ALBUQUERQUE, N.M. (KRQE) – Residents in one Albuquerque neighborhood say they’re tired of drivers speeding down their road, so one neighbor is hoping a sign in the front of her yard catches their attention.
“I realize that they’re in a hurry to get to work, and they’re in a hurry to get home or to soccer practice but this is a neighborhood and driving 50, 60 (mph) down a neighborhood is dangerous,” Mikki Gray said. “I thought maybe if they saw it, that it would become more real.”
Gray said she’s referring to the potential danger speeders put others at risk in the neighborhood.

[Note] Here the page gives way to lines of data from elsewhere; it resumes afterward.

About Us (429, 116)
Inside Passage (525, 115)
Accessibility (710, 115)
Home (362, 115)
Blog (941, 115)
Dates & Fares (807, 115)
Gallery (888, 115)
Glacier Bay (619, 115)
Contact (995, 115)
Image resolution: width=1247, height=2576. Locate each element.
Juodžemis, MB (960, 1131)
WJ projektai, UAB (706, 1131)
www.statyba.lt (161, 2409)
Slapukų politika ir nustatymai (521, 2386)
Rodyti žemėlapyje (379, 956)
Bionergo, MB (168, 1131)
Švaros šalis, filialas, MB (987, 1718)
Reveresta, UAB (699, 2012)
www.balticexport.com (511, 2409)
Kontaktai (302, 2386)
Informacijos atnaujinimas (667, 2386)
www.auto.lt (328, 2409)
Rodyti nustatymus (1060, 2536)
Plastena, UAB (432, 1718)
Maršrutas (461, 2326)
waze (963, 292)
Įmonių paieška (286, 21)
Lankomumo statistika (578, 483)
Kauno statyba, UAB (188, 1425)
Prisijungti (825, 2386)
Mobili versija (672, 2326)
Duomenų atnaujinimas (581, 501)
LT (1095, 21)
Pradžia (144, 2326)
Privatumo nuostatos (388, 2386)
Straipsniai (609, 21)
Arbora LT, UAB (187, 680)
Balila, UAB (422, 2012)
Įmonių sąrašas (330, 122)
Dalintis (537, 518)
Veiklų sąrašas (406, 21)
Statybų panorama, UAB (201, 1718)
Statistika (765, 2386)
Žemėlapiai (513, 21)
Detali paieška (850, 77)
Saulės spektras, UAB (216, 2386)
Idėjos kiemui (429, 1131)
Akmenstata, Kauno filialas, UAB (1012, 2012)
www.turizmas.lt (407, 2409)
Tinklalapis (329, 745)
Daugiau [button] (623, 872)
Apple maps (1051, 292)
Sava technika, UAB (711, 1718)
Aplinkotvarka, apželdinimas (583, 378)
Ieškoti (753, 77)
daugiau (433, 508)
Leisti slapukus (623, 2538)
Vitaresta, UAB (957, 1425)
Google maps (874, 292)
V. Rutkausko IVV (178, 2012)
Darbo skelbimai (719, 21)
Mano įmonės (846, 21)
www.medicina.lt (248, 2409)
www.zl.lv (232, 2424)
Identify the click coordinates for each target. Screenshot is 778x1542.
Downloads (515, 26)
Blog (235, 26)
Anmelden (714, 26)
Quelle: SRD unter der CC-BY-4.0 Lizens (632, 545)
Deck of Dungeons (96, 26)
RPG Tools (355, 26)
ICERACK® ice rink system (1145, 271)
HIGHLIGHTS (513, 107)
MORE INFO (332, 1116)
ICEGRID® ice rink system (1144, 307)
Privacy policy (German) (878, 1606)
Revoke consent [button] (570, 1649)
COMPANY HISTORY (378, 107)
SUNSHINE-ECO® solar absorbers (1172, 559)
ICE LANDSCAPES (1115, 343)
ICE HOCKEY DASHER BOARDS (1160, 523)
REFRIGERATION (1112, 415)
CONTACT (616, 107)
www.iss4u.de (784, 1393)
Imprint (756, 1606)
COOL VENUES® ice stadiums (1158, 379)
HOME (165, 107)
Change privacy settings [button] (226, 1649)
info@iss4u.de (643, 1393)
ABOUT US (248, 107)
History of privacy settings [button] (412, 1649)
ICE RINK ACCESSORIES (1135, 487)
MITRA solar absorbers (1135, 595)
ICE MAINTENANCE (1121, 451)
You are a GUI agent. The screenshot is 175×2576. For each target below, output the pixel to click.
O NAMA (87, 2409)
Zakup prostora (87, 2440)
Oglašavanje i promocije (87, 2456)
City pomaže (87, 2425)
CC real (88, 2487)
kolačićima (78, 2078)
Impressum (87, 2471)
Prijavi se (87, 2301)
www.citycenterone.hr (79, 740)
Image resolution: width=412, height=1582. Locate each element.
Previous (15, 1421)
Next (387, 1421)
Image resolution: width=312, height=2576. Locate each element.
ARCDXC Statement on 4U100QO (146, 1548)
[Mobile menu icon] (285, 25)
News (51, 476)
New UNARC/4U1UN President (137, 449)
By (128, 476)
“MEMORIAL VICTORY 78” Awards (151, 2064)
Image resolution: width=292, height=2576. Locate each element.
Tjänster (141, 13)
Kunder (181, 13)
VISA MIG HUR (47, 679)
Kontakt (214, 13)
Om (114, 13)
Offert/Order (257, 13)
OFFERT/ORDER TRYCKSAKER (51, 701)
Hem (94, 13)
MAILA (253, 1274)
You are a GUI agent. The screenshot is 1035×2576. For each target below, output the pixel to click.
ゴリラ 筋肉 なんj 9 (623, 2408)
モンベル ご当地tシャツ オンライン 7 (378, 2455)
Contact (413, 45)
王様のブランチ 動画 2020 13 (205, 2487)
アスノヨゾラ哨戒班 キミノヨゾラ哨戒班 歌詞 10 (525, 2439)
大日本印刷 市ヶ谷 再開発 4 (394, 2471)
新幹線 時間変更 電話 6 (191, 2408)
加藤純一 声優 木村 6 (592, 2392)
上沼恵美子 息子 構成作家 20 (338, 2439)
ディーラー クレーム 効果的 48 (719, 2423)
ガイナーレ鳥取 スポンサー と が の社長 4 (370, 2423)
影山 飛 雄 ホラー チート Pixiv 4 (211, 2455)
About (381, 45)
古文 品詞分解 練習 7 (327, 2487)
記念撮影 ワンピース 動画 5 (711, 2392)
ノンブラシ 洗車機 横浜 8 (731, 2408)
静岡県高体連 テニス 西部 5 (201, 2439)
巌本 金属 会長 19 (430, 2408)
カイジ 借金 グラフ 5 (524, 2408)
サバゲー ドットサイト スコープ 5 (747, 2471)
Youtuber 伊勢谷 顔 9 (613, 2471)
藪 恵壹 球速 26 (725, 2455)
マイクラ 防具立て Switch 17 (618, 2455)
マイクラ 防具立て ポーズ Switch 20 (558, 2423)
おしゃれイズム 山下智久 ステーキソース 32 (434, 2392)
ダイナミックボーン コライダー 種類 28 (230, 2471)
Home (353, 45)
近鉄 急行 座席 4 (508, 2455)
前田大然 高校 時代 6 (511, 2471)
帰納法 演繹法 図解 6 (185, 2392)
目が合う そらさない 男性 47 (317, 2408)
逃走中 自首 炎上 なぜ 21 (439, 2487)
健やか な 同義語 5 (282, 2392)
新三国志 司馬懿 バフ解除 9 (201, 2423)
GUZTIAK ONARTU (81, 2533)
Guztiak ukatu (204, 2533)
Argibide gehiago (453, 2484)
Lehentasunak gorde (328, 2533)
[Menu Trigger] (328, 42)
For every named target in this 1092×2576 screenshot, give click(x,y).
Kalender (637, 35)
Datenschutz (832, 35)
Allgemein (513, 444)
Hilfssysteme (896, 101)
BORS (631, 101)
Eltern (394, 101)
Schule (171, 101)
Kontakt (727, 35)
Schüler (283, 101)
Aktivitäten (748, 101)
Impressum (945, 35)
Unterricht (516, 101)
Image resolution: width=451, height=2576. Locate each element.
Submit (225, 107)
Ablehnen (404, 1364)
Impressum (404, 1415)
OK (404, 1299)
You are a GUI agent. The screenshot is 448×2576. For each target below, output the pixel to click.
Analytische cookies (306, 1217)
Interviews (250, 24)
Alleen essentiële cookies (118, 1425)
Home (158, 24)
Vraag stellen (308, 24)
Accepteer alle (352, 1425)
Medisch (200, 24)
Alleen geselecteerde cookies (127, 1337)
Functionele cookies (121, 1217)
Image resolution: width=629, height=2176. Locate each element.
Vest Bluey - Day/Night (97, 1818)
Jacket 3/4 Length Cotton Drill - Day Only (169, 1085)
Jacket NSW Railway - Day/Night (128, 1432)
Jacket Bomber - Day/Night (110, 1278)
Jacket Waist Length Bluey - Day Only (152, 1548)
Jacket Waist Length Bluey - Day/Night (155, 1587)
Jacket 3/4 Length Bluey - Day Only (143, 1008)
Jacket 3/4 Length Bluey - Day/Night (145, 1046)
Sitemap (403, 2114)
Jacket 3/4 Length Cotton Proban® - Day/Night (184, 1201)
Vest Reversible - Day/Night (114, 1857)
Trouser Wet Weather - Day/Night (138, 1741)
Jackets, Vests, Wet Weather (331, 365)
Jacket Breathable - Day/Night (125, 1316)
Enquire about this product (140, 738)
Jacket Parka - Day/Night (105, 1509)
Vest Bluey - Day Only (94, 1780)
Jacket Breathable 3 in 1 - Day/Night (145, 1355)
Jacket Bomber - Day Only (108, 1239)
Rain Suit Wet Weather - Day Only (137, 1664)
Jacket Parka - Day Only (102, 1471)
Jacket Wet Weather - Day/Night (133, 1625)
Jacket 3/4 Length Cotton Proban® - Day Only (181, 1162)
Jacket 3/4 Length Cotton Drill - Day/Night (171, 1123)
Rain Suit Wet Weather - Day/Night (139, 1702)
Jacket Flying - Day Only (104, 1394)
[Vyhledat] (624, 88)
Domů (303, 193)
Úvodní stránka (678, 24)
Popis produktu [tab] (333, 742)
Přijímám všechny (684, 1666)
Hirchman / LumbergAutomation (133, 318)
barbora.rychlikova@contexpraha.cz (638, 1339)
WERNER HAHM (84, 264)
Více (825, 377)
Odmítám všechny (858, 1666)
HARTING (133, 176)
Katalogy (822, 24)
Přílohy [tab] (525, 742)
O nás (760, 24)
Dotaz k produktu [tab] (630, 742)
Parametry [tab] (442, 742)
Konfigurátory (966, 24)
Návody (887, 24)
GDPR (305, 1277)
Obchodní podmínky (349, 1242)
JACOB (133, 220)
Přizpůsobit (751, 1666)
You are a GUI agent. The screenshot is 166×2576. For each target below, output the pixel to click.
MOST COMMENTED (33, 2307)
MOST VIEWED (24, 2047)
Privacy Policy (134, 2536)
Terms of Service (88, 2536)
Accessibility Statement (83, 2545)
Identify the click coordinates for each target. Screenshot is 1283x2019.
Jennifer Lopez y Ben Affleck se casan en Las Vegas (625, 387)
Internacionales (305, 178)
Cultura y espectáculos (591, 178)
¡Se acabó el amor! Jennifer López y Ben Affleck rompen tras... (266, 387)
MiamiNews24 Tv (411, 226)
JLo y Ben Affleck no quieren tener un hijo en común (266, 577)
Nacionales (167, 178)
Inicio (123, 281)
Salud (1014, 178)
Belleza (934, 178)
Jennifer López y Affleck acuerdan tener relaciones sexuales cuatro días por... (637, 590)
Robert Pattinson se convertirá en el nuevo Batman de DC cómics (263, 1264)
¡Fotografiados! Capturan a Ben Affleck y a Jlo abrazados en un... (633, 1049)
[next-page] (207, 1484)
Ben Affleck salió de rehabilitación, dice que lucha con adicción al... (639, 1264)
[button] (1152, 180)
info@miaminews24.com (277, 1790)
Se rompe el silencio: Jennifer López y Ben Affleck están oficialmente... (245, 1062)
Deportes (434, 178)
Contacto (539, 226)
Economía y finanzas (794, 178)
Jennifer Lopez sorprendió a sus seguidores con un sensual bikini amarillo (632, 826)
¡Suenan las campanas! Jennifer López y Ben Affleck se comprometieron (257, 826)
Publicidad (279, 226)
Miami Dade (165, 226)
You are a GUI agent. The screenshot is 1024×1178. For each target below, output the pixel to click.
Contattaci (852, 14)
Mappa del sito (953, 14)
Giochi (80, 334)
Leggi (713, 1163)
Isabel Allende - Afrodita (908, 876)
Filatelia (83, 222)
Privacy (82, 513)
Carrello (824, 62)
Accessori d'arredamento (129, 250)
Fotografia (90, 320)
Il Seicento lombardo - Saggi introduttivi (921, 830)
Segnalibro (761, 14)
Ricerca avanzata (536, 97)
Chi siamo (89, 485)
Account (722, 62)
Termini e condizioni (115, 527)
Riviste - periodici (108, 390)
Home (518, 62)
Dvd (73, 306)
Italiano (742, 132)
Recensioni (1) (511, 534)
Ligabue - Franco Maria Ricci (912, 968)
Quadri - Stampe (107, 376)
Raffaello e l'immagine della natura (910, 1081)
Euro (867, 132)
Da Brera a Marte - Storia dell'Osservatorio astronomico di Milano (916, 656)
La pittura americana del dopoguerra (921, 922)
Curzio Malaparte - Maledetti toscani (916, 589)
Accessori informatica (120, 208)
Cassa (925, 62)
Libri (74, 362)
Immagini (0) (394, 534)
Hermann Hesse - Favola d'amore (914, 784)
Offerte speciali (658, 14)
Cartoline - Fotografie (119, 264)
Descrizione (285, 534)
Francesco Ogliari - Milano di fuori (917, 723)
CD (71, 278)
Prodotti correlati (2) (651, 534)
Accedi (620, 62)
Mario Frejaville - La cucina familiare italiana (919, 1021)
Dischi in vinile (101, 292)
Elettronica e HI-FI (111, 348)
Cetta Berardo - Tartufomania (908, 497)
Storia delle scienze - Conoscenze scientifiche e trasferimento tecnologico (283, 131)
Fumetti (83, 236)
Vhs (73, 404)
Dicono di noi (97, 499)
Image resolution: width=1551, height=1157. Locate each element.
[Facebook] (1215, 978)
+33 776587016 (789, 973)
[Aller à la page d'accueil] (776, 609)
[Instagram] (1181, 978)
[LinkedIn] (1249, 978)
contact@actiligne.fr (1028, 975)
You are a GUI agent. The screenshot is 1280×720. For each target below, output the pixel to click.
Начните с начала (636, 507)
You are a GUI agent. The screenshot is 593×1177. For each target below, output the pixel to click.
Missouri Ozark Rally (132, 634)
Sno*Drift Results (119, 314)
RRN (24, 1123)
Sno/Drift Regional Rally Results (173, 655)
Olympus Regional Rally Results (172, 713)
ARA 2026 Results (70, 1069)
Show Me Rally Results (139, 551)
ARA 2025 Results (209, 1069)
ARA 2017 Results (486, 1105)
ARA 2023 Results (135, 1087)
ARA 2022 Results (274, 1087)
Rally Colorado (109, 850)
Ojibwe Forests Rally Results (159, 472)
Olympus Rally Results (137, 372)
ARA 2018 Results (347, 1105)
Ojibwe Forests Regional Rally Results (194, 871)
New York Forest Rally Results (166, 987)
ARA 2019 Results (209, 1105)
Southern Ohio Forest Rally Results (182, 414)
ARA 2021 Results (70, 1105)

“They don’t respect you, they sometimes almost hit you because they go around you,” Art Gonzales said.
It’s not only dangerous for dogs but for children and the elderly,” Gray said. The shortcut down Iliff helps drivers get from Coors Boulevard to Atrisco. The posted speed limit down Iliff is 30 mph, but drivers are going much faster.
“They’re going 50, 60. Just speeding speeding speeding all day and all night,” Gray said.
If you are driving the speed limit, you’re likely to see a sign that reads “a speeding car killed my dog.” It faces traffic in the front of Gray’s yard.
“I had to hold him while they put him down in the vet’s office and it was heartbreaking,” she said.
Gray’s only lived in the house for three months and in that time she says her 5-month-old puppy escaped through a hole in the fence.
“He stepped past the sidewalk, a car, that they said was going at very excessive speeds hit him hard and sped off,” Gray said.
Gray says she’s tried calling the city and so have others.
“I want to talk to Ken Sanchez to see if they could do something to slow it down, put speed bumps or something,” Gonzales said.
According to the city, it’s not that simple. Although there are roughly 20 houses along Iliff, it’s not considered residential. The road is classified as a ” major collector” street, meaning it’s built for heavy traffic. Neighbors say it’s baffling.
“I get residential mail and I have a residential address. You can’t let weeds grow up because they’ll give you residential standards but speeding is okay,” Gray said.
The city also said because fewer than half of the houses on Iliff face the actual road, it wouldn’t qualify for the Neighborhood Traffic Management Program. That’s the program that the city uses to determine if neighborhoods qualify for traffic calming devices.